What you need to do - Each entry here needs to be given again exactly.

Input material -
···

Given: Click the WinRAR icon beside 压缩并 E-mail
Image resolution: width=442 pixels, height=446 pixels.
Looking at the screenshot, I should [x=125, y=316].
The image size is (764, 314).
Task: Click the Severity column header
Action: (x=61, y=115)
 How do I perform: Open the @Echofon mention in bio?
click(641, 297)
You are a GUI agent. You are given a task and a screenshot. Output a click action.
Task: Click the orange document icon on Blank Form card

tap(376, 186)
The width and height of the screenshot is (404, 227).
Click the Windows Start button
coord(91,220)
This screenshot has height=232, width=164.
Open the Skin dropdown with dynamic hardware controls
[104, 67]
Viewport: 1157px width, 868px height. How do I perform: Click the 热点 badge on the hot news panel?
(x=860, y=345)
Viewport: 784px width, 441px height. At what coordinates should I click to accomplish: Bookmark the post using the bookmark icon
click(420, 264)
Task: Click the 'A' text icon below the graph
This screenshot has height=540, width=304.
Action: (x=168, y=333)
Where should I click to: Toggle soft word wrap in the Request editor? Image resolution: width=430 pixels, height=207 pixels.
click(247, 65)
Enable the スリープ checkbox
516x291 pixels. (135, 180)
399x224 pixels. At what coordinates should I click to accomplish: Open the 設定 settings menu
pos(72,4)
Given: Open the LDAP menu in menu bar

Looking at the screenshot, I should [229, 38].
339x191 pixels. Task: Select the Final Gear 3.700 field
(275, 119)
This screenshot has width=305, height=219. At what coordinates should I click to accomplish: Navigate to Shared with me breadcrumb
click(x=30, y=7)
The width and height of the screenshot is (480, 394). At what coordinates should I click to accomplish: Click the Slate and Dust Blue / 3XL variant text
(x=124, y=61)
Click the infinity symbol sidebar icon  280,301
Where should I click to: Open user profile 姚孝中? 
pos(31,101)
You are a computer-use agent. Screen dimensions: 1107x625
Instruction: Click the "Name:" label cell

···

Answer area -
Given: Click the WinRAR icon beside 压缩并 E-mail
Image resolution: width=442 pixels, height=446 pixels.
Looking at the screenshot, I should [x=125, y=316].
The image size is (764, 314).
Task: Click the Severity column header
Action: (x=61, y=115)
 How do I perform: Open the @Echofon mention in bio?
click(641, 297)
You are a GUI agent. You are given a task and a screenshot. Output a click action.
Task: Click the orange document icon on Blank Form card

tap(376, 186)
The width and height of the screenshot is (404, 227).
Click the Windows Start button
coord(91,220)
This screenshot has height=232, width=164.
Open the Skin dropdown with dynamic hardware controls
[104, 67]
Viewport: 1157px width, 868px height. How do I perform: Click the 热点 badge on the hot news panel?
(x=860, y=345)
Viewport: 784px width, 441px height. At what coordinates should I click to accomplish: Bookmark the post using the bookmark icon
click(420, 264)
Task: Click the 'A' text icon below the graph
This screenshot has height=540, width=304.
Action: (x=168, y=333)
Where should I click to: Toggle soft word wrap in the Request editor? Image resolution: width=430 pixels, height=207 pixels.
click(247, 65)
Enable the スリープ checkbox
516x291 pixels. (135, 180)
399x224 pixels. At what coordinates should I click to accomplish: Open the 設定 settings menu
pos(72,4)
Given: Open the LDAP menu in menu bar

Looking at the screenshot, I should [229, 38].
339x191 pixels. Task: Select the Final Gear 3.700 field
(275, 119)
This screenshot has width=305, height=219. At what coordinates should I click to accomplish: Navigate to Shared with me breadcrumb
click(x=30, y=7)
The width and height of the screenshot is (480, 394). At what coordinates should I click to accomplish: Click the Slate and Dust Blue / 3XL variant text
(x=124, y=61)
Click the infinity symbol sidebar icon  280,301
Where should I click to: Open user profile 姚孝中? 
pos(31,101)
You are a computer-use agent. Screen dimensions: 1107x625
Instruction: Click the "Name:" label cell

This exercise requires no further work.